#### [Exercise goal]
Return verbatim the line containing "ログイン・チケット購入 (1235, 2328)" together with all lines that follow it, through the end of the records.

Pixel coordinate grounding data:
################

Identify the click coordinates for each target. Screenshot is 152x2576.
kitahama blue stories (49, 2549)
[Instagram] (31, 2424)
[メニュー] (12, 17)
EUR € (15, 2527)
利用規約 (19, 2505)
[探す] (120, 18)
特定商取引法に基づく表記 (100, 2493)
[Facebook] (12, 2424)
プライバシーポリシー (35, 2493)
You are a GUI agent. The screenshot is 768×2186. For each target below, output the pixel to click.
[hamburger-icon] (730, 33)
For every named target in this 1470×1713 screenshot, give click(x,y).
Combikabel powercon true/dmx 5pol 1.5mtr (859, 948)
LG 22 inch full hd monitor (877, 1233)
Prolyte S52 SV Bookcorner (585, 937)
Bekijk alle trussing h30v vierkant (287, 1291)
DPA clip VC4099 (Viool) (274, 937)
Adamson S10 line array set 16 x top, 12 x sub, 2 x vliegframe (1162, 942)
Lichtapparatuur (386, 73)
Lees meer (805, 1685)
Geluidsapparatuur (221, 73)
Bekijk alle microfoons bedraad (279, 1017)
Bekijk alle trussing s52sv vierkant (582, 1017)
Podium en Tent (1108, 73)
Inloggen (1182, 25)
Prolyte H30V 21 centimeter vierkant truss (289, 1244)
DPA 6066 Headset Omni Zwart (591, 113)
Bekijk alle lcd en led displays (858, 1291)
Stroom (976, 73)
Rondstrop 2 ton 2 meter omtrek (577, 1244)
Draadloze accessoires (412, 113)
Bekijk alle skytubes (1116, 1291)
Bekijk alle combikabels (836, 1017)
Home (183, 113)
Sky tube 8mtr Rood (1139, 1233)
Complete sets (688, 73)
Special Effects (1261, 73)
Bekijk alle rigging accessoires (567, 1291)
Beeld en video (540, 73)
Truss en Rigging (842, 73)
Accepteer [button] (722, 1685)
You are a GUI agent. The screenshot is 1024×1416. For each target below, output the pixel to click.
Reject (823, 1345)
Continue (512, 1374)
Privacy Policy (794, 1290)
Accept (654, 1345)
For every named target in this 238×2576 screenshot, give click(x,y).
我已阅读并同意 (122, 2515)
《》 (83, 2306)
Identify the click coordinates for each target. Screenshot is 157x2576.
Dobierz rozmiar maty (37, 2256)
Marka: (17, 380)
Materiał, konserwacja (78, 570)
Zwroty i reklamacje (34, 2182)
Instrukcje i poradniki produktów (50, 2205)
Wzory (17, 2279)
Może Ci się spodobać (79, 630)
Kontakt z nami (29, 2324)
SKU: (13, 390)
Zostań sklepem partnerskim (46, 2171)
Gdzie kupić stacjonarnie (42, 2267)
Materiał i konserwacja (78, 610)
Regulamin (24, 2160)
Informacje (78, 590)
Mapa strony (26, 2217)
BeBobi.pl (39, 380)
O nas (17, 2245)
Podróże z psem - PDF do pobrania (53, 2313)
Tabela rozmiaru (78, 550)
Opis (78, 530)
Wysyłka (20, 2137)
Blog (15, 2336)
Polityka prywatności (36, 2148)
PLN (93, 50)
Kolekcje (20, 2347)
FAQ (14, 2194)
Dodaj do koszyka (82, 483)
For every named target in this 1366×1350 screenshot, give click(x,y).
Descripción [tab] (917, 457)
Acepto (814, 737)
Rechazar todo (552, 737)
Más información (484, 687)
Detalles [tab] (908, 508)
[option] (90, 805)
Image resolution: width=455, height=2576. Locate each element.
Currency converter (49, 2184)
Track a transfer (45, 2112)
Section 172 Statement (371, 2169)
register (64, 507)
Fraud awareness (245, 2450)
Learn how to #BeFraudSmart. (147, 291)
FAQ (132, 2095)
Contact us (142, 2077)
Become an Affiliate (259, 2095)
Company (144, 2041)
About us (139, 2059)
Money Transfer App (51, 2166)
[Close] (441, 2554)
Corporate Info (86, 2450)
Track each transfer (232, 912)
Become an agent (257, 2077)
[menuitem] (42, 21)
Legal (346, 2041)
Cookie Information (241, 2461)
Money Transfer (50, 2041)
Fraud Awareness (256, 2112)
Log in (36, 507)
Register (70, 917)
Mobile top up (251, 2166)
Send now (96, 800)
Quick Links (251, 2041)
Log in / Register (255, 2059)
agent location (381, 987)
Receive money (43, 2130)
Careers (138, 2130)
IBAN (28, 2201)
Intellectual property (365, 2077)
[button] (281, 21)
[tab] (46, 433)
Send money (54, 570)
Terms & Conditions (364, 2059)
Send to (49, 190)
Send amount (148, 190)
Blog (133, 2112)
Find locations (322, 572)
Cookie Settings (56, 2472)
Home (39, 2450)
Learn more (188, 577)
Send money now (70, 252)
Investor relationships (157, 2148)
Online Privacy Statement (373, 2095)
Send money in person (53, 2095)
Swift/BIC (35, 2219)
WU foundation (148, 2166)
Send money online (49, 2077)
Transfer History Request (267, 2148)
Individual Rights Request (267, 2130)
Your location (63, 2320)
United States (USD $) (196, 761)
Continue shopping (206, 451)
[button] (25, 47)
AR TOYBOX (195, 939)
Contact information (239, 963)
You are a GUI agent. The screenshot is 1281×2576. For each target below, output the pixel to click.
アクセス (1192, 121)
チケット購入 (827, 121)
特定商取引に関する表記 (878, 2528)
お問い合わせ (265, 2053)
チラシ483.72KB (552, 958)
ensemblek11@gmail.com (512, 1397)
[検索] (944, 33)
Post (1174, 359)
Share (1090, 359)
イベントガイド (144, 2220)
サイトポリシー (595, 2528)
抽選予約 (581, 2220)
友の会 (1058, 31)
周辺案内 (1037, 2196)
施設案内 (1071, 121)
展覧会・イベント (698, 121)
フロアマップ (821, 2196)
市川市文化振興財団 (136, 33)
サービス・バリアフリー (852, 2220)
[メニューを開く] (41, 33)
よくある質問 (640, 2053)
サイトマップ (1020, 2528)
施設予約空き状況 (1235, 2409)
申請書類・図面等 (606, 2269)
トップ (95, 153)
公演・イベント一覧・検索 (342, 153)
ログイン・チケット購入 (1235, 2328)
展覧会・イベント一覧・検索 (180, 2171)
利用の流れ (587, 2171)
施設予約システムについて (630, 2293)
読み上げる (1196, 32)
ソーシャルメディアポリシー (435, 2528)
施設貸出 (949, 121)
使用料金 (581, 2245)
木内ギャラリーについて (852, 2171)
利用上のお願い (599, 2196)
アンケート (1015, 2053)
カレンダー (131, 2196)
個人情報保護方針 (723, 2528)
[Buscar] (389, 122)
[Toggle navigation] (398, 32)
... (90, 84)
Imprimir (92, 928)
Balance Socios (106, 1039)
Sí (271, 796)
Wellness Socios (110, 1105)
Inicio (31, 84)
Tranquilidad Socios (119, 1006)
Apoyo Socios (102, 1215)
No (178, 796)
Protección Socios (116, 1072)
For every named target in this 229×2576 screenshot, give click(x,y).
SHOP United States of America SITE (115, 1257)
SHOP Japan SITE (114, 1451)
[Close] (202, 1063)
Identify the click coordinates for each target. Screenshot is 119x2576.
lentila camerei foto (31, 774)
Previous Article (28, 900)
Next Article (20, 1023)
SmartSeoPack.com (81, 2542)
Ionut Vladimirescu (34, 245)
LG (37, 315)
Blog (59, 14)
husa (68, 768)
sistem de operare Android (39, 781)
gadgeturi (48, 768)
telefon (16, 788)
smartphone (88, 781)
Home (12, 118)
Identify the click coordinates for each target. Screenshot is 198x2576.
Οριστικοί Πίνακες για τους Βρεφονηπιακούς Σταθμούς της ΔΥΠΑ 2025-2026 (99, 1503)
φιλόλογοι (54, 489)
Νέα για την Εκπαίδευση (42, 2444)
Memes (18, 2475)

################

#### [Result of this exercise]
ログイン・チケット購入 (1235, 2328)
展覧会・イベント一覧・検索 (180, 2171)
利用の流れ (587, 2171)
施設予約システムについて (630, 2293)
読み上げる (1196, 32)
ソーシャルメディアポリシー (435, 2528)
施設貸出 (949, 121)
使用料金 (581, 2245)
木内ギャラリーについて (852, 2171)
利用上のお願い (599, 2196)
アンケート (1015, 2053)
カレンダー (131, 2196)
個人情報保護方針 (723, 2528)
[Buscar] (389, 122)
[Toggle navigation] (398, 32)
... (90, 84)
Imprimir (92, 928)
Balance Socios (106, 1039)
Sí (271, 796)
Wellness Socios (110, 1105)
Inicio (31, 84)
Tranquilidad Socios (119, 1006)
Apoyo Socios (102, 1215)
No (178, 796)
Protección Socios (116, 1072)
For every named target in this 229×2576 screenshot, give click(x,y).
SHOP United States of America SITE (115, 1257)
SHOP Japan SITE (114, 1451)
[Close] (202, 1063)
Identify the click coordinates for each target. Screenshot is 119x2576.
lentila camerei foto (31, 774)
Previous Article (28, 900)
Next Article (20, 1023)
SmartSeoPack.com (81, 2542)
Ionut Vladimirescu (34, 245)
LG (37, 315)
Blog (59, 14)
husa (68, 768)
sistem de operare Android (39, 781)
gadgeturi (48, 768)
telefon (16, 788)
smartphone (88, 781)
Home (12, 118)
Identify the click coordinates for each target. Screenshot is 198x2576.
Οριστικοί Πίνακες για τους Βρεφονηπιακούς Σταθμούς της ΔΥΠΑ 2025-2026 (99, 1503)
φιλόλογοι (54, 489)
Νέα για την Εκπαίδευση (42, 2444)
Memes (18, 2475)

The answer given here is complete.